There was global uproar when the emails revealed that the system was sold to Governments with a poor human rights records and could have resulted in the tracking down and arrest of activists, human rights advocates, journalists and politicians.

One such activist Ahmed Mansoor from the UAE clicked  a link to open a Microsoft Word attachment. That document had a hidden file, a trojan which installed itself on his computer. Thereafter, thugs were able to track the online pro-democracy campaigner and beat him up on two different occasions.

Using well known exploits in commonly used applications such as MS Word/Excel/Pdf/ a malicious file can easily be embedded and emailed to the victim. Once a person tries to open the file, the application crashes, however the spyware will be installed and running from there on. This practice is known as spear-phishing and is one of the ways Galileo finds its way into victims phones, computers and tablets.

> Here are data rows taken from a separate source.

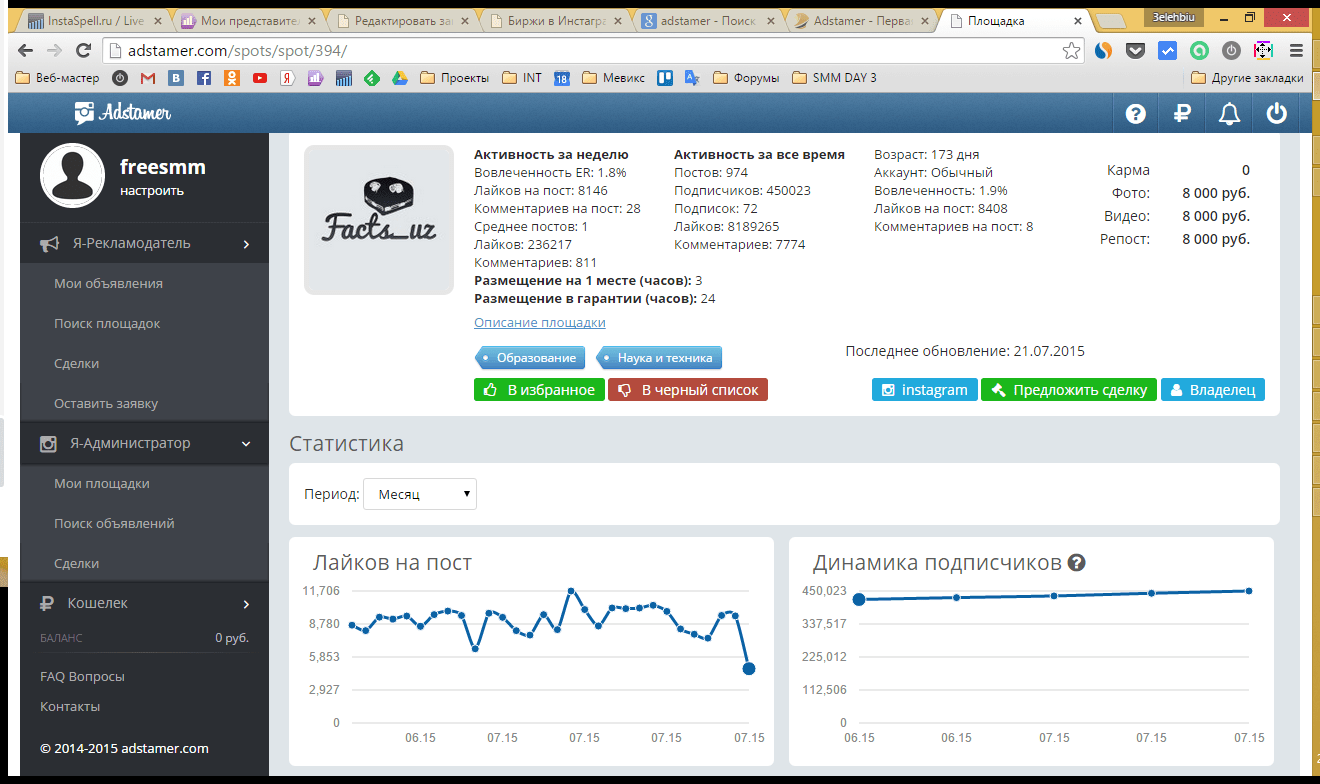Collapse the Я-Администратор sidebar section
The height and width of the screenshot is (784, 1320).
click(x=144, y=443)
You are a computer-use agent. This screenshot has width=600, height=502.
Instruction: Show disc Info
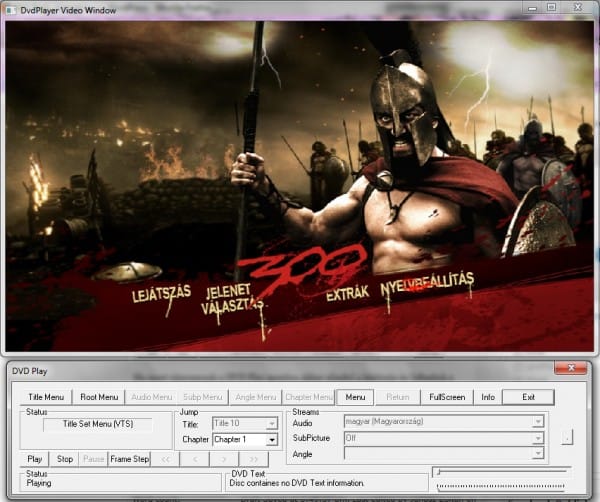click(487, 397)

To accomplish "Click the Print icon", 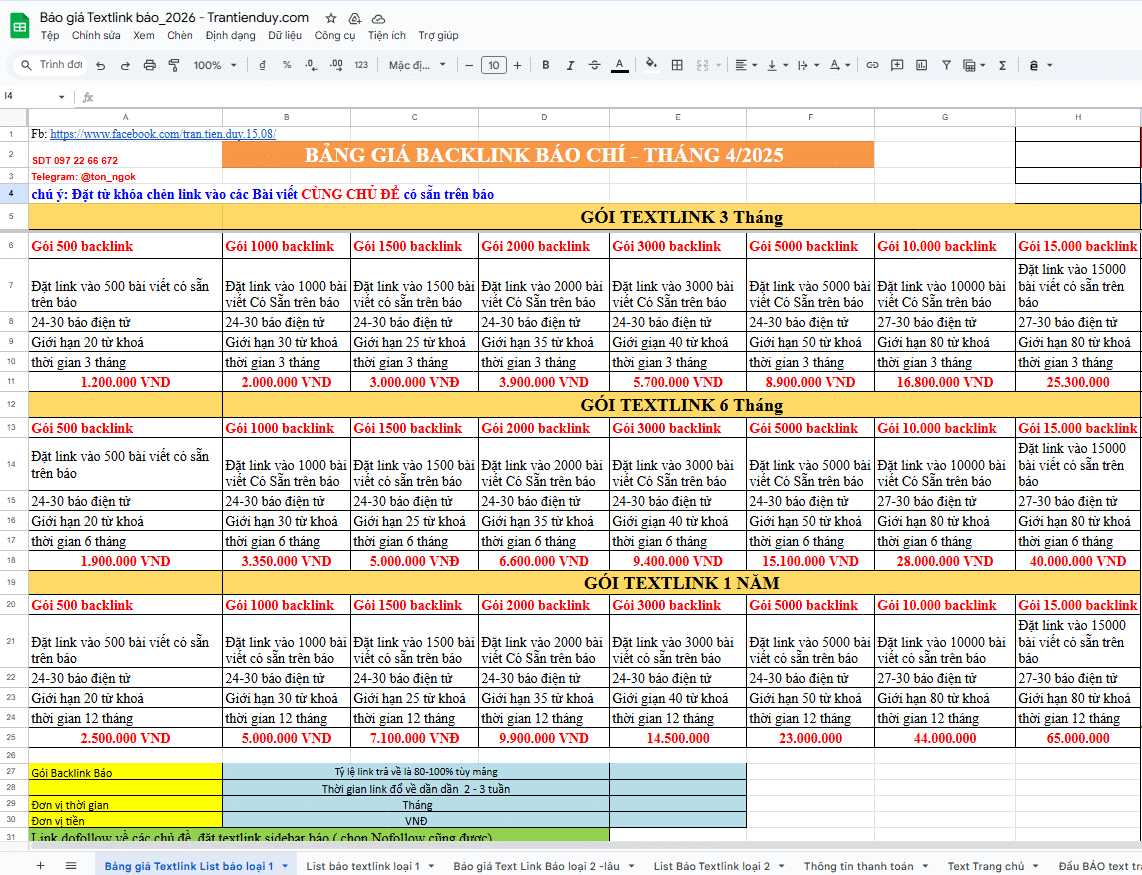I will [x=150, y=65].
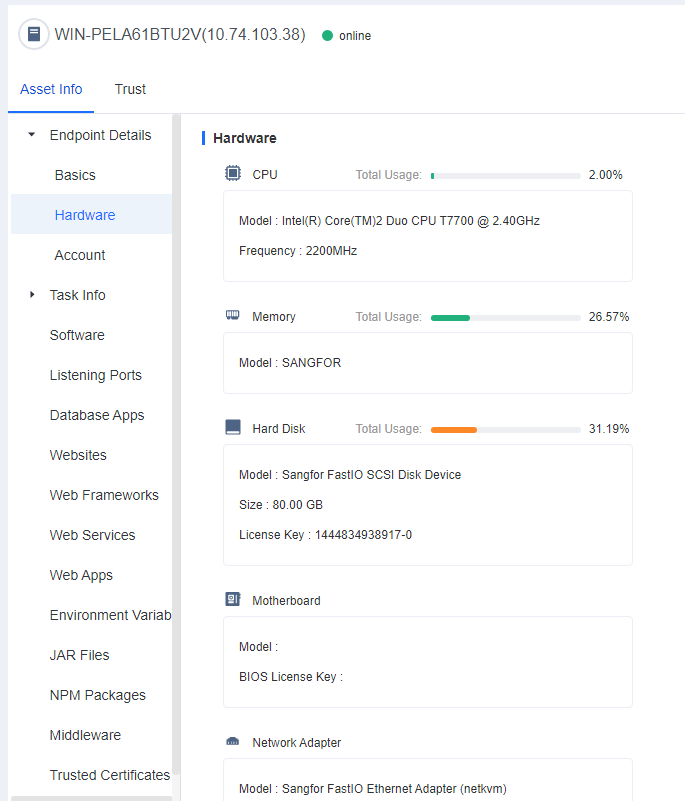Select Trusted Certificates in sidebar

pos(109,775)
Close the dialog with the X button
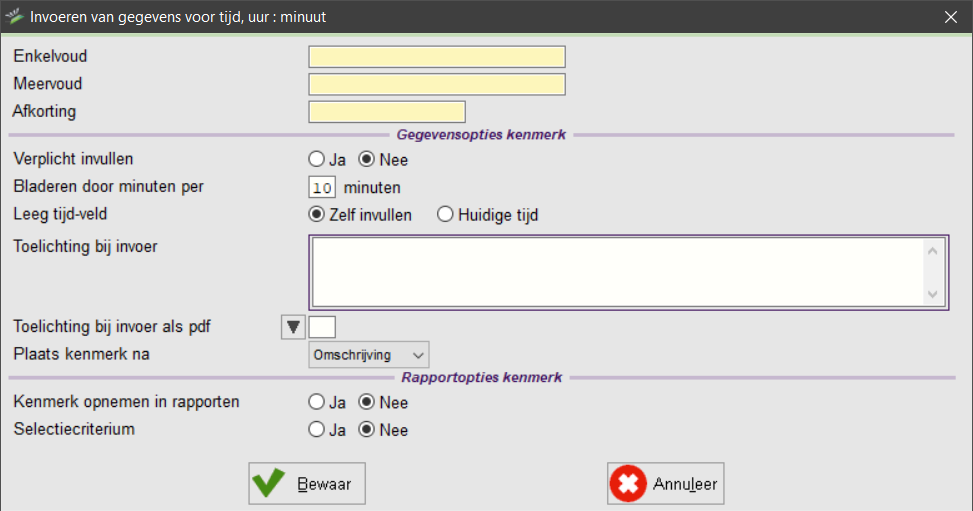This screenshot has height=511, width=973. 950,17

Another popular technique is social engineering. You may have been online and been lured to click on a link you came across shared widely on Facebook, Twitter or as a viral email. After the click, there was nothing or the page did not open however, it most likely opened and installed a small file discreetly. This file is known as the dropper which then triggers further downloads of complex spyware and connects to the command center where an operator begins surveillance.

Most of the spyware that are in use for espionage are able to gain root access to devices meaning a ‘file wipe’ will not remove the file from your hard disk, or phone. Root access also enables the the stealth spyware to avoid detection by anti virus scanners.

Read: Hacking Team expose reveals Kenyan actors

Kaspersky an antivirus company and Citizen Lab have extensively researched on Galileo’s surreptitious software.  Some of the other methods that they have identified include.

  • Tactical Network Injection: on LAN or WiFi (watch out for unsecured networks)
  • Melted Application: bundling a Hacking Team dropper alongside a bait application (mostly on android applications)
  • Local Installation: mobile installation via USB or SD card
  • Silent Installer: a desktop executable that will install the implant
  • Infected U3 USB: an auto-infecting USB drive
  • WAP Push Message: the target will be infected if the user accepts the message (works on all mobile operating systems apart from iOS)

    Galilleo analysis

    A compromised device gives up and transmits all crucial information about the targets device (citizenlab.org)

The control center gets alerted once a new device has been compromised and the operator can then see from information gathered if the target is worth pursuing. The system will have complete control over devices. The operator can switch on your webcam and microphone to see and listen to what is going on at anytime. When the Citizen Lab had a look at the the exploits, they found that the application had unlimited access to the device functions.

Once the device has been compromised, the system has tools to listen in and find out home network, or workplace wifi and subsequently install onto the the targets other devices. If successful a target will be under surveillance 24 hours a day on all devices. The system operator will synchronize with targets devices and can get minute by minute updates of screenshots, key logs (showing keyboard activity) file system, location, calendar, sim information and messages. With this information, tracking down the target is the easiest part.

No one knows for sure if the government bought the system as was discussed in the emails revealed. Whereas Galileo is primarily used for security purposes, it can be easily abused by governments seeking to suppress dissidents and activists as has been experienced elsewhere.

Is it possible that such effective surveillance tools can be abused in a system rife with corruptions such as ours?